SUPPLIED PASSAGE ->
The lawyer representing eight Pennsylvania abortion providers faced a tough round of questioning from a slate of Commonwealth Court judges Wednesday.
Women’s Law Project attorney Susan Frietsche argued on behalf of the abortion providers that the law that bans state Medicaid funding from paying for abortions violates the Pennsylvania constitution’s equal rights amendment because it denies coverage for a medical procedure that can be used only by women.
“We’re not saying that women have a right to a funded abortion,” said Frietsche. “We’re saying that if the commonwealth decides to fund health care, it must do so in accordance with gender equality standards. It must do so fairly.”
Attorneys for Pennsylvania’s Republican senators, representatives and the Department of Human Services argued that the discrimination in this instance is based on a woman’s choice to have an abortion, not the fact that she’s a woman. Jason Snyderman, representing the senators, noted that Medical Assistance also does not cover in vitro fertilization or erectile dysfunction — two medical issues that are specific to sex.
“Just because the impact is only felt by one or the other sex doesn’t mean it’s sex-based discrimination,” said Snyderman.

TASK 1 -> List every organization or government body named in the passage on the Pennsylvania abortion funding hearing.
TASK 2 -> Continue the report on the Commonwealth Court hearing over Medicaid abortion funding from the point where it ends.

DATA EXTRACTS ->
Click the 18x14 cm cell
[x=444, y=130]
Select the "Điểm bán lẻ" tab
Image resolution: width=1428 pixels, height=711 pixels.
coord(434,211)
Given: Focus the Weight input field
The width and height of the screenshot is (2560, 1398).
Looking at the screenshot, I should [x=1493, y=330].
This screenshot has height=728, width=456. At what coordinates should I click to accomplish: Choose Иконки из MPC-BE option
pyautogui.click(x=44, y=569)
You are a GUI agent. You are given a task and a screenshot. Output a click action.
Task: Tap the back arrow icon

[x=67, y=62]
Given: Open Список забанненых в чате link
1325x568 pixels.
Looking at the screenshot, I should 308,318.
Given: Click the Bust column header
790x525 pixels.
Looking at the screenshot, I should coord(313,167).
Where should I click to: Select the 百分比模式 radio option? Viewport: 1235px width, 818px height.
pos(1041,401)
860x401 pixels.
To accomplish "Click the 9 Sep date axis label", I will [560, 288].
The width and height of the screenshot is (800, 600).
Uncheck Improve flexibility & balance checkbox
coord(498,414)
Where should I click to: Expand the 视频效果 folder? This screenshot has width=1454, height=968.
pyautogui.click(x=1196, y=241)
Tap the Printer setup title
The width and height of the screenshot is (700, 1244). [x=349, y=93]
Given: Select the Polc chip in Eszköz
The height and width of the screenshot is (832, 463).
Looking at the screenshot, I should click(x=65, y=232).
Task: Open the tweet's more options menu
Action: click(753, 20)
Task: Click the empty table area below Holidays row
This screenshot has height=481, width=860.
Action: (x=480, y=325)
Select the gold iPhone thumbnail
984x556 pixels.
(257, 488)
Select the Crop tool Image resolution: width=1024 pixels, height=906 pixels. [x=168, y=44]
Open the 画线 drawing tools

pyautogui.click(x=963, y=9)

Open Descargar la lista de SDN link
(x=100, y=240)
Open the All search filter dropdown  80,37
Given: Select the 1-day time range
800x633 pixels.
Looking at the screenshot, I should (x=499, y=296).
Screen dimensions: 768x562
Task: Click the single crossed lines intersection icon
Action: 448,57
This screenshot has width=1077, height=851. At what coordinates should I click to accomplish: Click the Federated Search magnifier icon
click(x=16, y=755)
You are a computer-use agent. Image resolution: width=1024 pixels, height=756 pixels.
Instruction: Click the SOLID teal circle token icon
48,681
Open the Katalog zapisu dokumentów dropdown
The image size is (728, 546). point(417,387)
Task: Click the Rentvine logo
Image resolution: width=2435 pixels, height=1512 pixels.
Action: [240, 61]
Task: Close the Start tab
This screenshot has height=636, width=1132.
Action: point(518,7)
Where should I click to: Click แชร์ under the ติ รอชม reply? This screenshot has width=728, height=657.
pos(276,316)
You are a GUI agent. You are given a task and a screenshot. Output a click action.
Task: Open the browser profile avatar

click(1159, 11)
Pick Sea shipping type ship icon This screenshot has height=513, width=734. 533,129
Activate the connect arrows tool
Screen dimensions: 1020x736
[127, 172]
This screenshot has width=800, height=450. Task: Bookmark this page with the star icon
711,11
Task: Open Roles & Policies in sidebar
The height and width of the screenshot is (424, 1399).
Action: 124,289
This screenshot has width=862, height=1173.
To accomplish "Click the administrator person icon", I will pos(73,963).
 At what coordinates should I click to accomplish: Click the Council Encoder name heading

RESPONSE 1 ->
Commonwealth Court
Women’s Law Project
Department of Human Services

RESPONSE 2 ->
David Dye, the attorney for the House GOP representatives, added that precedent establishes that the government is allowed to pick and choose which policy determinations it wishes to fund based on what it believes are “valuable and laudable for society.”
At the center of the case is the precedent set when a similar challenge was made in 1985. The court ruled in Fischer v. the Department of Public Welfare that the coverage ban does not violate the state ERA.
Bolstering the argument of the legislators and the Department of Human Services, Judge Patricia McCullough noted from the bench that in Fischer, the state Supreme Court outlined that the state’s explicit priority is to encourage the birth of a child in all circumstances unless another life, i.e. that of the mother, is in danger. In other words, the justices ruled it was OK to prioritize childbirth coverage over abortion.
Frietsche argued that where the Fischer ruling went wrong was in focusing too much on the federal Hyde Amendment, which prohibits the use of federal funds for abortion, and not enough on whether the ban violates the ERA, which only exists in state law.
She said if you can discriminate against women because of their reproductive capacity, that becomes very hard to distinguish from sex discrimination.
“So you’re saying once a government pays for health insurance, you’re saying they must pay for every service?” challenged President Judge Mary Hannah Leavitt.
Frietsche responded that the ban carves out a specific service of an otherwise comprehensive plan.
Of the panel of nine judges, the four who asked questions were women.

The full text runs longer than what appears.